Document excerpt: Begin

Michigan Department of Education
FINAL REPORT AND DECISION
THE SUPERINTENDENT OF PUBLIC INSTRUCTION
In the matter of: Appeal by Hamilton Community Schools of the
Fall 2016 and Spring 2017 Pupil Membership Counts
Docket No. MA 18-4
In the summer of 2017, Gloria Suggitt, pupil membership auditor of the Michigan Department of Education (Department), reviewed the Homeschool Partnership Program of Hamilton Community Schools (Hamilton). Based on her review, Ms. Suggitt determined that the program, a shared time program, did not comply with legal requirements. The pupil membership auditor for Ottawa County Intermediate School District thereafter conducted a 100% audit of the program and, based on that audit, deducted 34.65 FTEs from Hamiltonís Fall 2016 pupil membership count and 35.92 FTEs from its Spring 2017 count.
On October 31, 2017, Hamilton filed a first level appeal with Naomi Casher, assistant director of the Departmentís Office of Financial Management of the Michigan Department of Education. On April 12, 2018, Ms. Casher denied the appeal. On May 9, 2018, Hamilton requested final agency review by the Superintendent of Public Instruction.
Hamilton chose to present its appeal at a review conference rather than entirely in writing. A review conference was convened at the Department on June 19, 2018. Present at the review conference were Robert Taylor, designee of the Superintendent of Public Instruction; Ms. Casher; Hamilton Superintendent David Tebo; Hamilton Director of Flexible Learning Kristie Noguera; Hamilton consultant Mike Murray; and Mary Fielding, a Department administrative law specialist.

Document excerpt: End
Raw data: Begin

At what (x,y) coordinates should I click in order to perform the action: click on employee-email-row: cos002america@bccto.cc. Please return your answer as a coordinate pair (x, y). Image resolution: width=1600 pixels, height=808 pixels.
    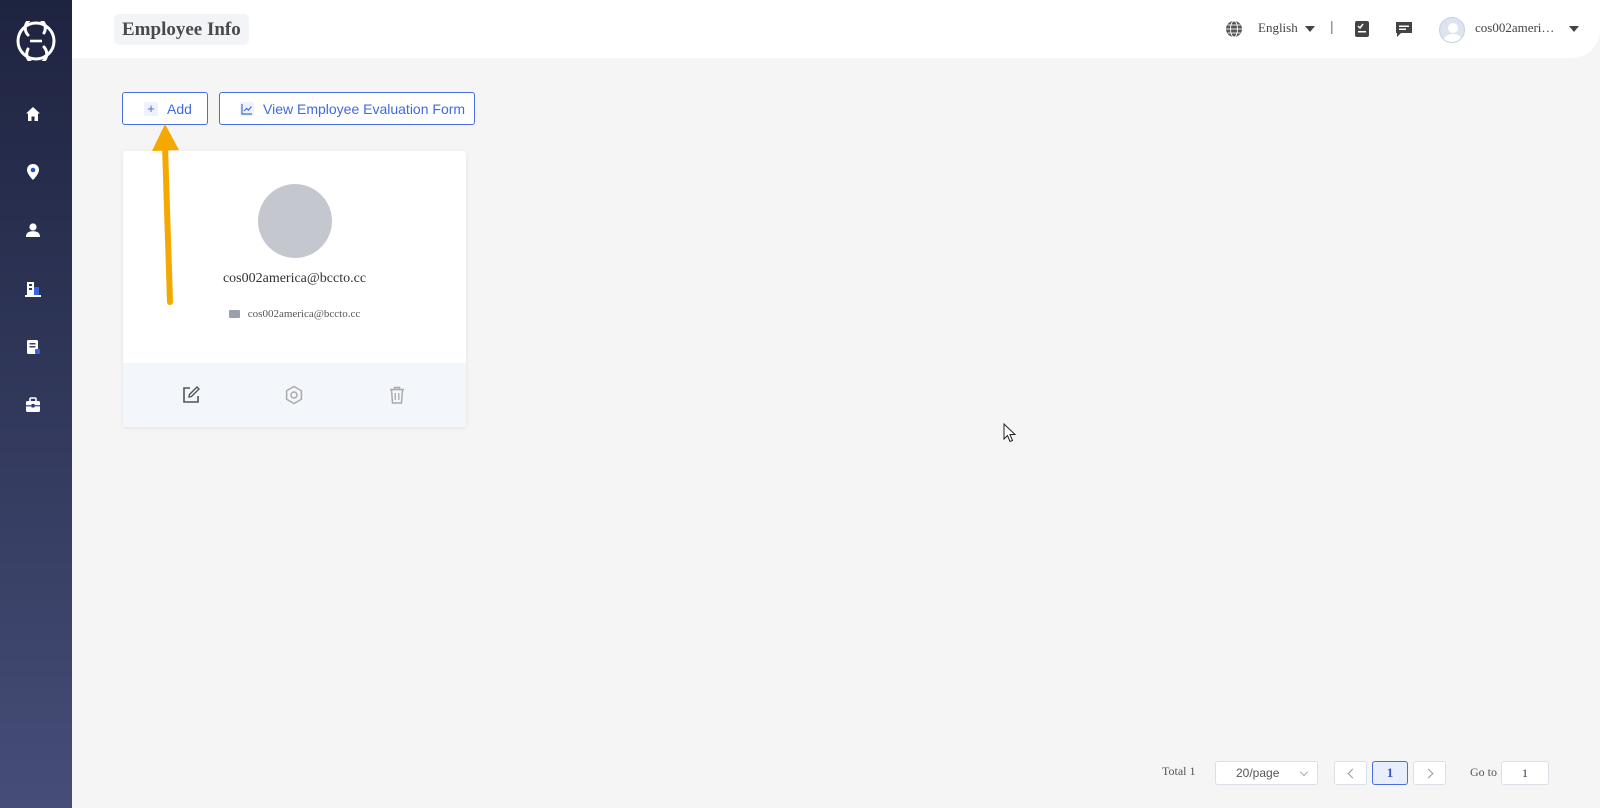
    Looking at the image, I should click on (294, 314).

Raw data: End

# Assignment
Reproduce verbatim the portion of the Hamilton pupil membership appeal decision between "On October 31, 2017, Hamilton" and "administrative law specialist.", inclusive.

# Answer below
On October 31, 2017, Hamilton filed a first level appeal with Naomi Casher, assistant director of the Departmentís Office of Financial Management of the Michigan Department of Education. On April 12, 2018, Ms. Casher denied the appeal. On May 9, 2018, Hamilton requested final agency review by the Superintendent of Public Instruction.
Hamilton chose to present its appeal at a review conference rather than entirely in writing. A review conference was convened at the Department on June 19, 2018. Present at the review conference were Robert Taylor, designee of the Superintendent of Public Instruction; Ms. Casher; Hamilton Superintendent David Tebo; Hamilton Director of Flexible Learning Kristie Noguera; Hamilton consultant Mike Murray; and Mary Fielding, a Department administrative law specialist.